Embora o El Niño seja um fenômeno recorrente, a complexidade do cenário atual exige um nível inédito de monitoramento e prontidão das defesas civis estaduais e municipais.

A previsão atual é de que o fenômeno se consolide no segundo semestre de 2026, com probabilidades que ultrapassam os 90%. Os modelos climáticos apontam para uma intensidade que deve variar de moderada a forte, embora ainda haja um nível de incerteza quanto ao auge do fenômeno, previsto para o fim da primavera e início do verão. Essa incerteza reforça a importância de monitorar não apenas o Pacífico, mas também o Atlântico Sul, que exerce influência direta sobre as condições meteorológicas na costa brasileira.

Também, é a partir da incerteza que os especialistas alertam: confirmar cenários mais críticos só pode ocorrer de forma mais precisa cerca de 72h antes dos eventos climáticos.

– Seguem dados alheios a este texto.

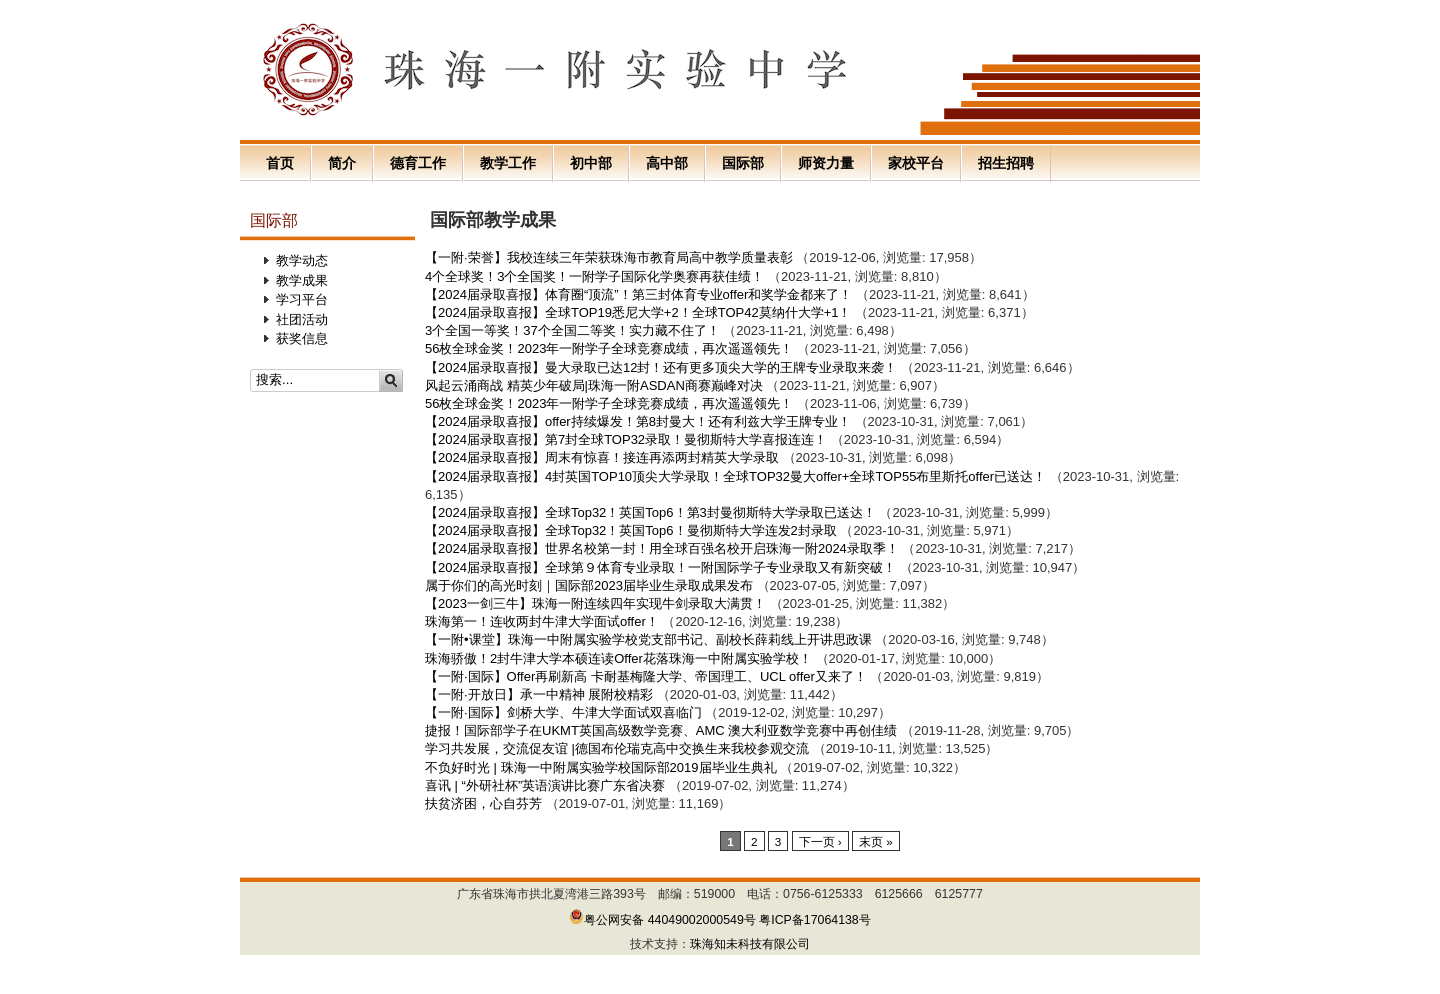 The height and width of the screenshot is (994, 1440). What do you see at coordinates (595, 603) in the screenshot?
I see `【2023一剑三牛】珠海一附连续四年实现牛剑录取大满贯！` at bounding box center [595, 603].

A previsão de um novo El Niño não significa que as tragédias de 2023 e 2024 vão se repetir.

Impactos em diferentes regiões

A alteração na circulação atmosférica provocada pelo El Niño gera padrões de impacto distintos nas regiões do Brasil, que exigem estratégias específicas de resposta. Giovani Dolif, meteorologista do Centro Nacional de Monitoramento e Alertas de Desastres Naturais (Cemaden), explicou que a mudança dos ventos favorece a ocorrência de chuvas acima da média no Sul, que aumentam drasticamente o risco de inundações, enxurradas e deslizamentos de terra.

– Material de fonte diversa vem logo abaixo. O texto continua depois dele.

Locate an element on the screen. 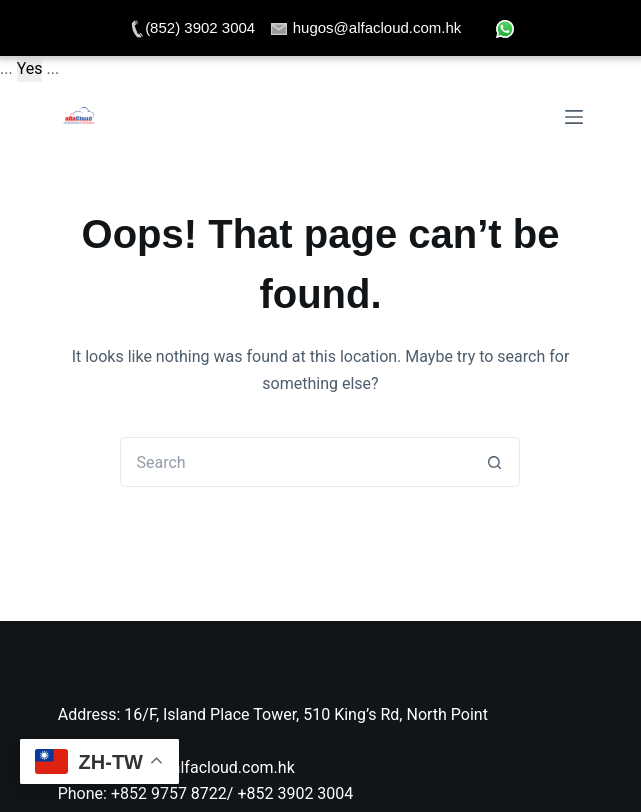 The image size is (641, 812). Yes is located at coordinates (30, 68).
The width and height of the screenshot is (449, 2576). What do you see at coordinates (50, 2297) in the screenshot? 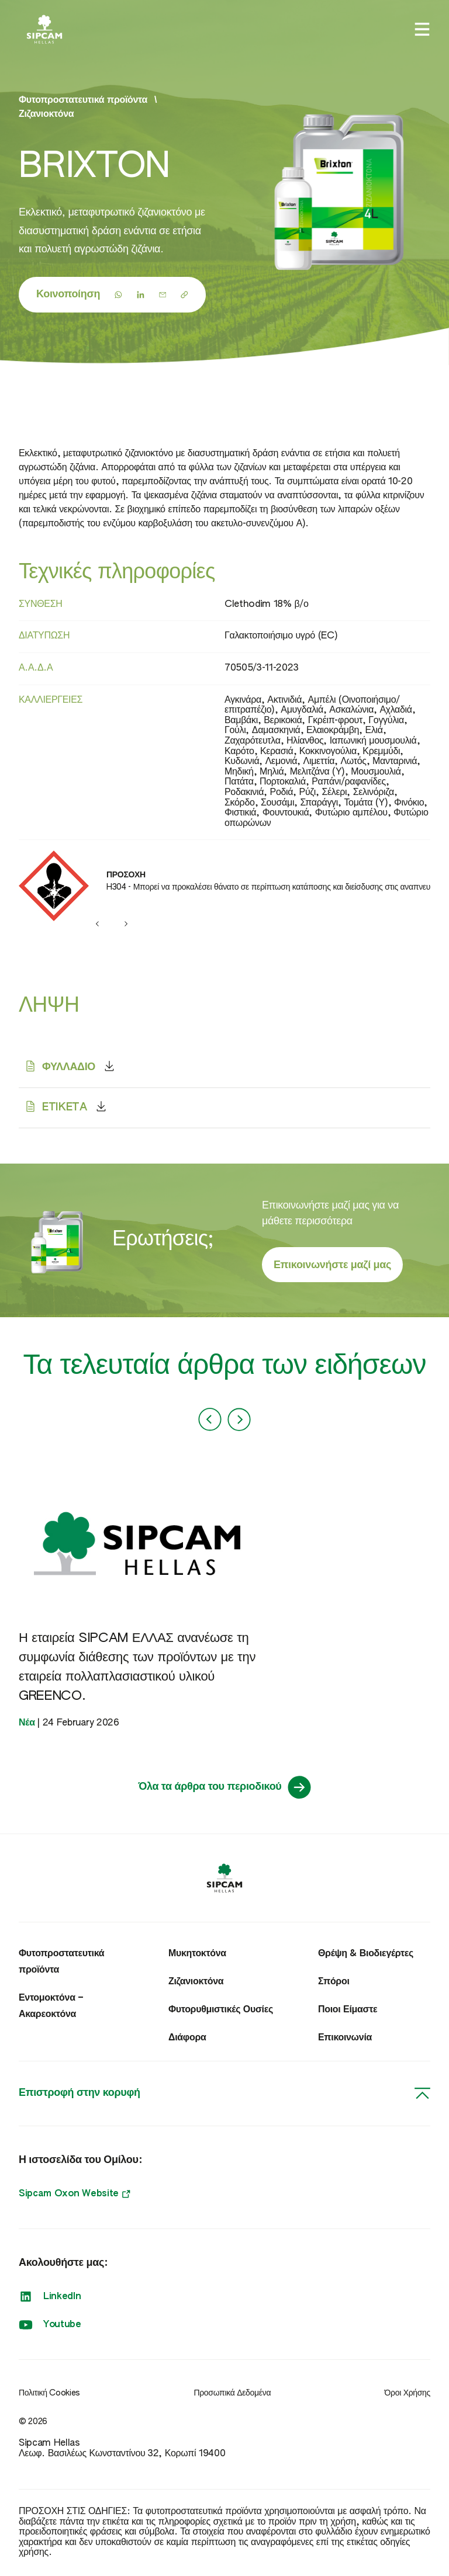
I see `LinkedIn` at bounding box center [50, 2297].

Em contrapartida, o fenômeno inibe a formação de chuvas no Norte e Nordeste, o que pode levar a secas severas na Amazônia e afetar a disponibilidade hídrica para consumo e agricultura. Ele também alertou que o aumento das temperaturas pode intensificar ondas de calor e elevar o risco de incêndios florestais no fim do inverno e na primavera.

As altas temperaturas associadas ao fenômeno representam um desafio adicional para a saúde pública, pois podem desencadear problemas respiratórios e cardiovasculares, que, muitas vezes, são subnotificados como causas diretas de óbito.

Além disso, o cenário de seca impacta a economia nacional através da produção de energia elétrica, visto que a baixa nos reservatórios obriga o acionamento de termoelétricas, o que resulta em tarifas mais caras para o consumidor final.

RS mais preparado

O tema mais debatido entre os integrantes foi o fortalecimento das estruturas de defesa civil como pilar fundamental para a resiliência diante de eventos extremos. O coronel Luciano Chaves Boeira, coordenador estadual de Proteção e Defesa Civil do Rio Grande do Sul, compartilhou as lições aprendidas após os desastres históricos ocorridos em 2023 e 2024, que impulsionaram uma reestruturação substancial no estado.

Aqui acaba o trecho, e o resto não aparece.